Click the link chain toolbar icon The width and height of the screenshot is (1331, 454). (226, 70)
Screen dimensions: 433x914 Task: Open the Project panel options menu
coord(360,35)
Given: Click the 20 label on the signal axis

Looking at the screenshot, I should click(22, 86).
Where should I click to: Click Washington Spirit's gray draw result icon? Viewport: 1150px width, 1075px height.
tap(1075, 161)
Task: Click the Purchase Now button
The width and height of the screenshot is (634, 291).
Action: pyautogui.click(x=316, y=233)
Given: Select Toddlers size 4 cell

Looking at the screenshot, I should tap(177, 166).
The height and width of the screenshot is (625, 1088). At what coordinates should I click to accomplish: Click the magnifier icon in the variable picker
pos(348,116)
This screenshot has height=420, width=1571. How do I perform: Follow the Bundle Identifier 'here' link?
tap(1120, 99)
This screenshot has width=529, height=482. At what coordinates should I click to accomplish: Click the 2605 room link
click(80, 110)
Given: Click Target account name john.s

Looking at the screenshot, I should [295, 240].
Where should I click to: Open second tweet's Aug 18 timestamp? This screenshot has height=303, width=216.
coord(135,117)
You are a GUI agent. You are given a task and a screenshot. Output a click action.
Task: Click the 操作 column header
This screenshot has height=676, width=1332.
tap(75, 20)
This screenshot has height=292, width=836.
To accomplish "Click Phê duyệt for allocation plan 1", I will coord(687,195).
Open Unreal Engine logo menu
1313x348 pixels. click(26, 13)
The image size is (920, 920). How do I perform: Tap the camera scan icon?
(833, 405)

§ **Exercise aim**
Transcribe the whole listing above, keeping each line exactly as written.

§ **Your solution**
Click the link chain toolbar icon The width and height of the screenshot is (1331, 454). (226, 70)
Screen dimensions: 433x914 Task: Open the Project panel options menu
coord(360,35)
Given: Click the 20 label on the signal axis

Looking at the screenshot, I should click(22, 86).
Where should I click to: Click Washington Spirit's gray draw result icon? Viewport: 1150px width, 1075px height.
tap(1075, 161)
Task: Click the Purchase Now button
The width and height of the screenshot is (634, 291).
Action: pyautogui.click(x=316, y=233)
Given: Select Toddlers size 4 cell

Looking at the screenshot, I should tap(177, 166).
The height and width of the screenshot is (625, 1088). At what coordinates should I click to accomplish: Click the magnifier icon in the variable picker
pos(348,116)
This screenshot has height=420, width=1571. How do I perform: Follow the Bundle Identifier 'here' link?
tap(1120, 99)
This screenshot has width=529, height=482. At what coordinates should I click to accomplish: Click the 2605 room link
click(80, 110)
Given: Click Target account name john.s

Looking at the screenshot, I should [295, 240].
Where should I click to: Open second tweet's Aug 18 timestamp? This screenshot has height=303, width=216.
coord(135,117)
You are a GUI agent. You are given a task and a screenshot. Output a click action.
Task: Click the 操作 column header
This screenshot has height=676, width=1332.
tap(75, 20)
This screenshot has height=292, width=836.
To accomplish "Click Phê duyệt for allocation plan 1", I will coord(687,195).
Open Unreal Engine logo menu
1313x348 pixels. click(26, 13)
The image size is (920, 920). How do I perform: Tap the camera scan icon?
(833, 405)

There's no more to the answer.